Выбери любимый жанр

Человек, который был Четвергом - Честертон Гилберт Кийт - Страница 7


Изменить размер шрифта:

7

– Кто вы такой? – громко спросил у Грегори один из анархистов. – Вы не Воскресенье. А другой еще грознее прибавил:

– Даже и не Четверг.

– Товарищи! – крикнул Грегори истошно, словно мученик, вставший превыше муки. – Возненавидьте меня как тирана и презирайте как раба. Мне все равно. Если вы не принимаете моих приказов, примите мою мольбу. Хотите, я встану на колени? Я умоляю, я прошу, я заклинаю вас – не избирайте его!

– Товарищ Грегори, – произнес председатель после неловкой паузы, – все-таки не совсем прилично…

Впервые за этот вечер наступила тишина. Бледный, измученный Грегори снова рухнул на место, а председатель повторил, словно заведенный:

– Итак, ставим на голосование кандидатуру товарища Сайма.

Собрание зарокотало, как море; руки поднялись, и через три минуты Гэбриел Сайм, агент тайной сыскной полиции, был избран на пост Четверга в Центральном Совете анархистов.

Вероятно, каждый почувствовал, что на реке поджидает катер, а трость со шпагой и револьвер лежат на столе. Как только голосование закончилось и пути назад уже не было, Сайм получил мандат, а все вскочили и, пылко беседуя, собрались в небольшие кучки. Сайм очутился рядом с Грегори, с тяжкой злобой глядевшим на него. Оба долго молчали.

– Вы истинный дьявол, – сказал наконец анархист.

– А вы – истинный джентльмен, – серьезно ответил сыщик.

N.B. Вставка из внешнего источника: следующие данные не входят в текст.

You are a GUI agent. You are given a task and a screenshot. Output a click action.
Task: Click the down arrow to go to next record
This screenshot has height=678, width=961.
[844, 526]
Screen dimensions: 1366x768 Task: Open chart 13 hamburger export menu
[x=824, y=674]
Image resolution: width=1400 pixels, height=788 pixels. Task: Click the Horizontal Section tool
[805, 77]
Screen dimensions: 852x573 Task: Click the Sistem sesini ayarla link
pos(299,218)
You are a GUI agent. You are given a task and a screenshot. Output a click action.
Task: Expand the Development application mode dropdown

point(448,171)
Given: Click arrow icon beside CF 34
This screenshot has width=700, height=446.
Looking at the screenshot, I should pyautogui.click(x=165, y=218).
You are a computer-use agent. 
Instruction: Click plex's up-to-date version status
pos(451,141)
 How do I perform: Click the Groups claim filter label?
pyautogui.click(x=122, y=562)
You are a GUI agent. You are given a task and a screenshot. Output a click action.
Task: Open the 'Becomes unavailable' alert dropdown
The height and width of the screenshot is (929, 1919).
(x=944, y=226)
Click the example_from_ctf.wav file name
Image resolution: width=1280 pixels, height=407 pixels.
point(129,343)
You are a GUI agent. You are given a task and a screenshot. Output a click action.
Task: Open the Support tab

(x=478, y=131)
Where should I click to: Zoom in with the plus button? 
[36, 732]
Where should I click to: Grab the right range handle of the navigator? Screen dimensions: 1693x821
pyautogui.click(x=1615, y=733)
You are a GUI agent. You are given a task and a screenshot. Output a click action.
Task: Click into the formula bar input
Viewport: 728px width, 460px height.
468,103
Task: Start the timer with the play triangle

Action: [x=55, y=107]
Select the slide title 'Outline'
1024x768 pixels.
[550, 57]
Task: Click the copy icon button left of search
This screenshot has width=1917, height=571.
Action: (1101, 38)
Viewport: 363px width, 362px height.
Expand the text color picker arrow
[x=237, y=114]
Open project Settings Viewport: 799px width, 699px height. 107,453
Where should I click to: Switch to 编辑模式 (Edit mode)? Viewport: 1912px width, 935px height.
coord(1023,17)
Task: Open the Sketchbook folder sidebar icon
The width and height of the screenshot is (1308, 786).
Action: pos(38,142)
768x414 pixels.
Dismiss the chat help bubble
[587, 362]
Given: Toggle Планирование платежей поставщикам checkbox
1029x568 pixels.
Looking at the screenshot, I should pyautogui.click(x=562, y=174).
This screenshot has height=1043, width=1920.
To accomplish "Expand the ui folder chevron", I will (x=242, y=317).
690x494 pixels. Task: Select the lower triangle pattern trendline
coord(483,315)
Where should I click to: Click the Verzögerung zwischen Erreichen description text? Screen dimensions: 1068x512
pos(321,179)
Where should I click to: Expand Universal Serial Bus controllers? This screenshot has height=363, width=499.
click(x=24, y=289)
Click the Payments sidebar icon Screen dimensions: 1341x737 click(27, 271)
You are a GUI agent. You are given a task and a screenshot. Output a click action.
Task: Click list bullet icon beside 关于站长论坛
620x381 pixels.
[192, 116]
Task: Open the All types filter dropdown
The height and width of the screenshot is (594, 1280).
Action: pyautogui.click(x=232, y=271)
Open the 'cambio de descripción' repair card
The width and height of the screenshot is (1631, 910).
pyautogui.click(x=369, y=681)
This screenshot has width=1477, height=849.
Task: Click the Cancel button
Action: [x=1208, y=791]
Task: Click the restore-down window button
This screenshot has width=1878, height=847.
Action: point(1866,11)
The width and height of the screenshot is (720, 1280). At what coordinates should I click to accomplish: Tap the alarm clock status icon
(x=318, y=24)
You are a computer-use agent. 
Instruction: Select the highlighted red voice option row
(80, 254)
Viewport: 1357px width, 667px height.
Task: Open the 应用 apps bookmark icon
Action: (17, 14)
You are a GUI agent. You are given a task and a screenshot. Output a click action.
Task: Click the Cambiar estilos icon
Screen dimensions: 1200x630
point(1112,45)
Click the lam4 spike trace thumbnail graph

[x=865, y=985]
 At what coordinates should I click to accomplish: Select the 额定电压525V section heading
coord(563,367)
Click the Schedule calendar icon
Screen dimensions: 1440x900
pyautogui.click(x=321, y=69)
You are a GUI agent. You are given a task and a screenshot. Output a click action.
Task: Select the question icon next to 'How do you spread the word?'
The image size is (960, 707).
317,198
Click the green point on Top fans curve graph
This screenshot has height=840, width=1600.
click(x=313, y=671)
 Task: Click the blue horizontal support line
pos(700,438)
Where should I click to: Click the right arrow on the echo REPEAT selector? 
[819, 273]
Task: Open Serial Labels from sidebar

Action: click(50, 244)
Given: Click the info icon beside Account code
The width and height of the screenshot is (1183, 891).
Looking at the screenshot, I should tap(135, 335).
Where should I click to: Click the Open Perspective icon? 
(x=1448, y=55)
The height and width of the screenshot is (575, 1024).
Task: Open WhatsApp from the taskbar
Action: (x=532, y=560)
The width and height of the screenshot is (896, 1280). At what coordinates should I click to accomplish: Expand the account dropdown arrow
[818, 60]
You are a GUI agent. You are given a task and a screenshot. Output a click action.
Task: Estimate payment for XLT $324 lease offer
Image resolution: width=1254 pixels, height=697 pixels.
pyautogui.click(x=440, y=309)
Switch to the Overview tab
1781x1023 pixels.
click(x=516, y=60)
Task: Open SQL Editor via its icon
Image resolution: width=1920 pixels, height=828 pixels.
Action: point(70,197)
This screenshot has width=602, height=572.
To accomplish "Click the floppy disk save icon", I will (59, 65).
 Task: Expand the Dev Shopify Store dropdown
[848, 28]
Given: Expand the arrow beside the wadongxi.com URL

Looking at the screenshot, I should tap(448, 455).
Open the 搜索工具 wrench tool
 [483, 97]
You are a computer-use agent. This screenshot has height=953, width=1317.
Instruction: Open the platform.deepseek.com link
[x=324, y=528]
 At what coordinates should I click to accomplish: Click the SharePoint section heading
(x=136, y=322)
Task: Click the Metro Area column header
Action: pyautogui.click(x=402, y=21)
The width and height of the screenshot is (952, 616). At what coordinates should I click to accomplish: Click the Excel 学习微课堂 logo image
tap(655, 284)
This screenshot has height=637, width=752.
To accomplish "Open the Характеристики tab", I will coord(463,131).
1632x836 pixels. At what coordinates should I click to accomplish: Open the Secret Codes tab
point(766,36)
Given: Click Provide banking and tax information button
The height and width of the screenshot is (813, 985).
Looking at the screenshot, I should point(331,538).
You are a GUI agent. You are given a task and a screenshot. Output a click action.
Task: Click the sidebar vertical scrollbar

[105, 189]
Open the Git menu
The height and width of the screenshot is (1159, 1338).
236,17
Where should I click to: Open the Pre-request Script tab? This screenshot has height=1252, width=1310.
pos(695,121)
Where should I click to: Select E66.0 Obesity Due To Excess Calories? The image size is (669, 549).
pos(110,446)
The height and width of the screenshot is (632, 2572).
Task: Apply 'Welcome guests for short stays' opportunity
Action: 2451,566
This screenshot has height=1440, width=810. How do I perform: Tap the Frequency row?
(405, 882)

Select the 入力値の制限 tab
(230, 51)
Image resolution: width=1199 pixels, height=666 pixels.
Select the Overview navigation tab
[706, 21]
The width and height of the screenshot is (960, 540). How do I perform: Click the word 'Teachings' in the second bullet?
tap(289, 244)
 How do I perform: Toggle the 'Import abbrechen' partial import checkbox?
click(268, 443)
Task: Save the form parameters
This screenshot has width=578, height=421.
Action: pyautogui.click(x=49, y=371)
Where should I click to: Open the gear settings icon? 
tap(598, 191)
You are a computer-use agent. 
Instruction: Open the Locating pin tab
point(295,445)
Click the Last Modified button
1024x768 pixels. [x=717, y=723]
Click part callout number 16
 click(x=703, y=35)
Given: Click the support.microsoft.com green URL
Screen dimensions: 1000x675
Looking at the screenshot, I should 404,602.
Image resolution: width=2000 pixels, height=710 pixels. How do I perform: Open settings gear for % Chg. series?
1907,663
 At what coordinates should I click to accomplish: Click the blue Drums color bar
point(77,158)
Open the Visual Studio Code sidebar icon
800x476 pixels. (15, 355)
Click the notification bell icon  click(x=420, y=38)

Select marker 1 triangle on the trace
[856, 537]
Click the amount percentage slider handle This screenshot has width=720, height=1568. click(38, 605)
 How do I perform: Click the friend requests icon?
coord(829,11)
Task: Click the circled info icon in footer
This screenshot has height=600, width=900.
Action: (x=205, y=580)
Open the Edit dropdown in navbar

– Это вы меня поймали, – продолжал Грегори, сильно дрожа, – втянули меня…

– Не говорите глупостей, – резко прервал его Сайм. – Если уж на то пошло, это вы меня втянули в какой-то чертов парламент. Вы первый взяли с меня слово. Должно быть, оба мы поступаем по совести, но взгляды наши так различны, что договориться мы не можем. Общего у нас только честь да смерть… – И, накинув длинный плащ, он взял со стола флягу.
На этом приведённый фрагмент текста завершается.